Recast the material from the line with "Click the 81.17 low price marker" up to and including its last line as a numbered list, skipping any blank lines. Leave the pictures out.

(Dataset excerpt)
○ ○ ○ ○ ○

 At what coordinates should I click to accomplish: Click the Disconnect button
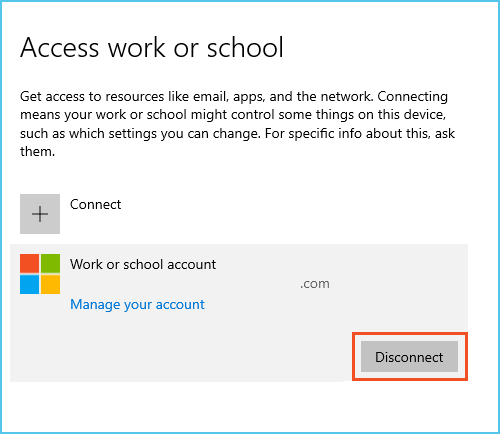point(409,357)

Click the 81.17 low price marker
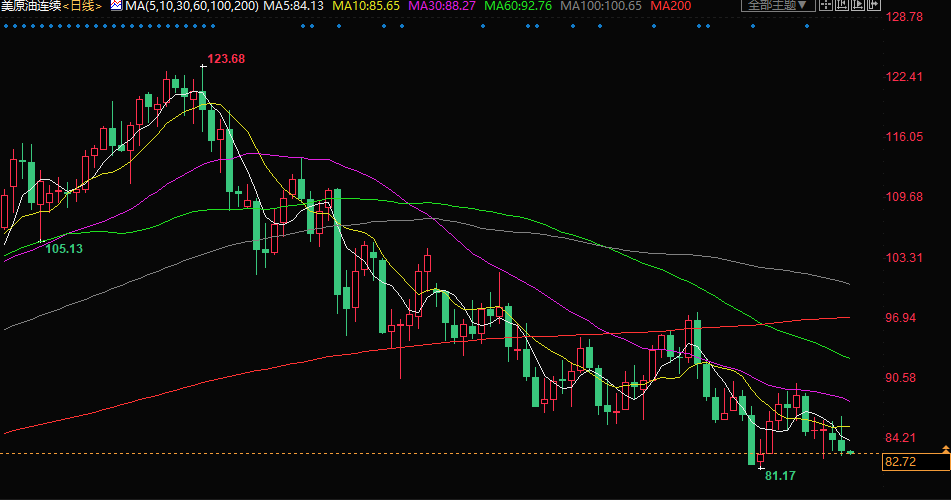pos(780,475)
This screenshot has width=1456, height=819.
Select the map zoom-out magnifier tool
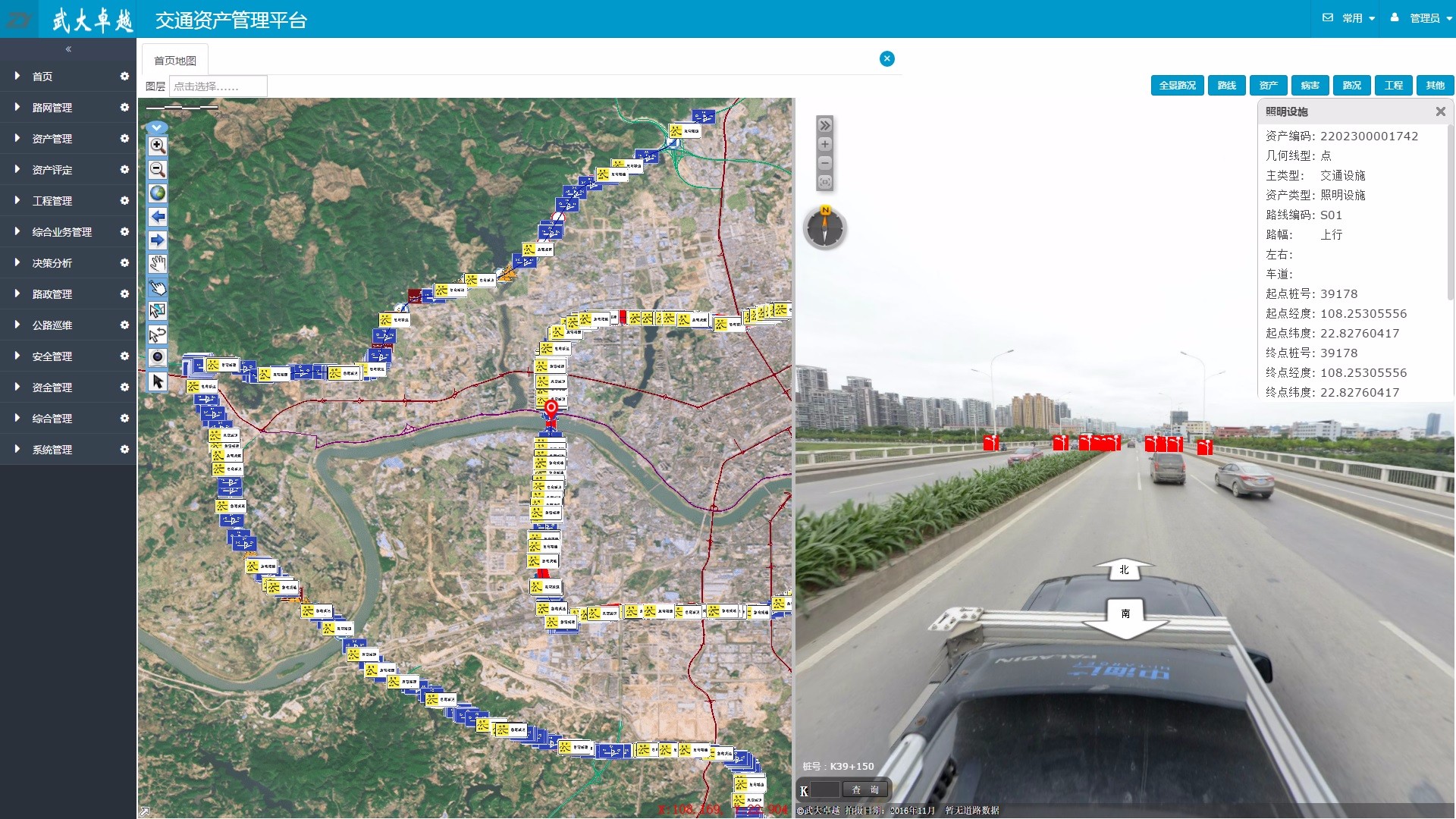click(x=158, y=169)
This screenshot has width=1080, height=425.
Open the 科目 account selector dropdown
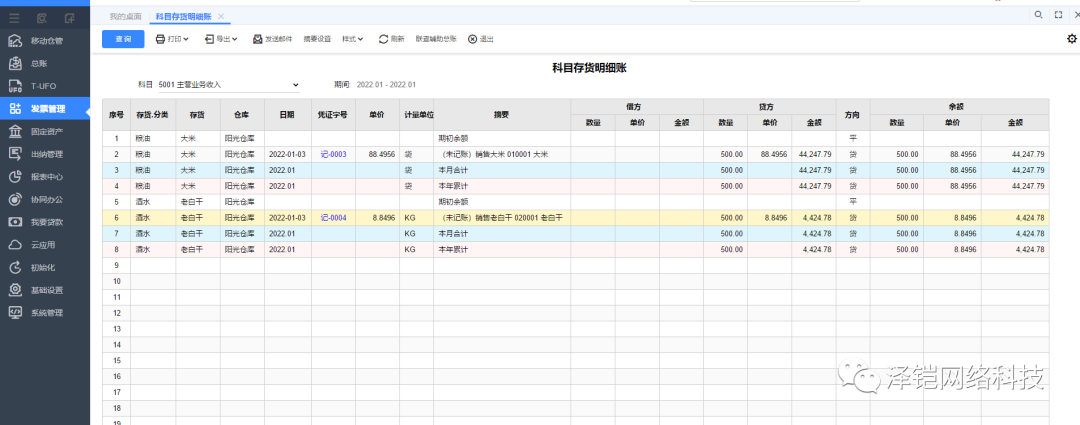(296, 85)
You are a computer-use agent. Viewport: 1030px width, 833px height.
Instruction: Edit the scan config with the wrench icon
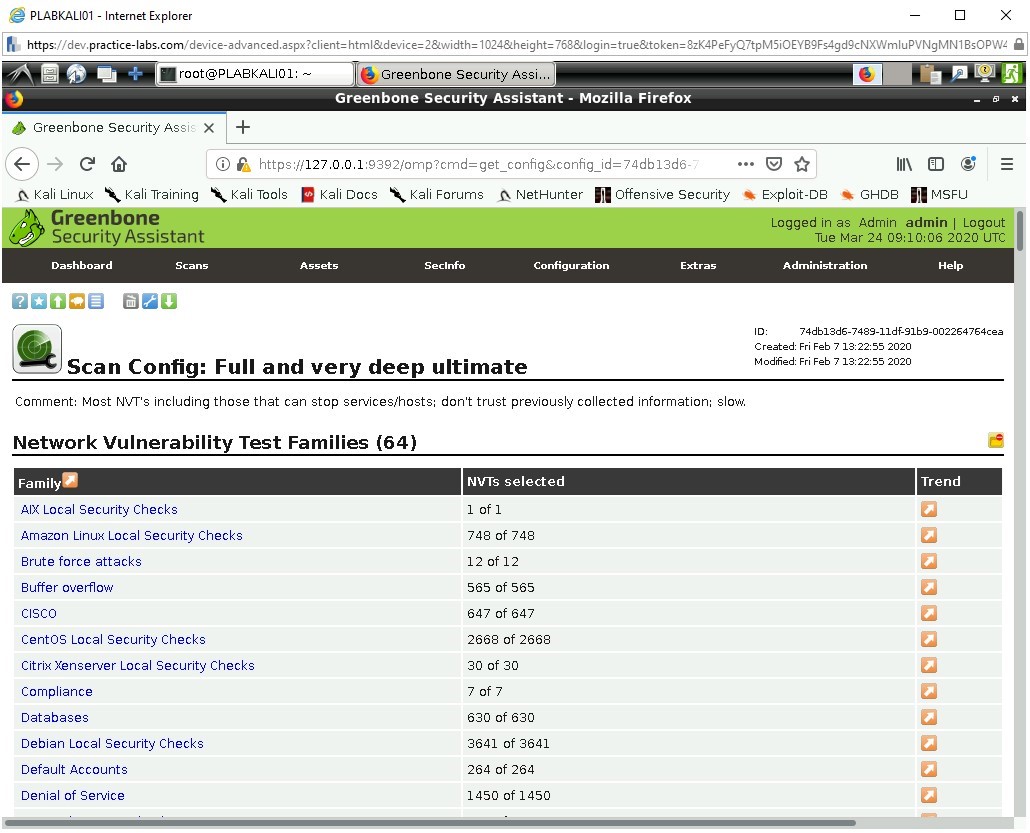150,301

○ ○ ○ ○ ○

— Answer below —
1. Click the 81.17 low price marker
2. pos(780,475)
3. This screenshot has width=1456, height=819.
4. Select the map zoom-out magnifier tool
5. click(x=158, y=169)
6. This screenshot has width=1080, height=425.
7. Open the 科目 account selector dropdown
8. (296, 85)
9. You are a computer-use agent. Viewport: 1030px width, 833px height.
10. Instruction: Edit the scan config with the wrench icon
11. 150,301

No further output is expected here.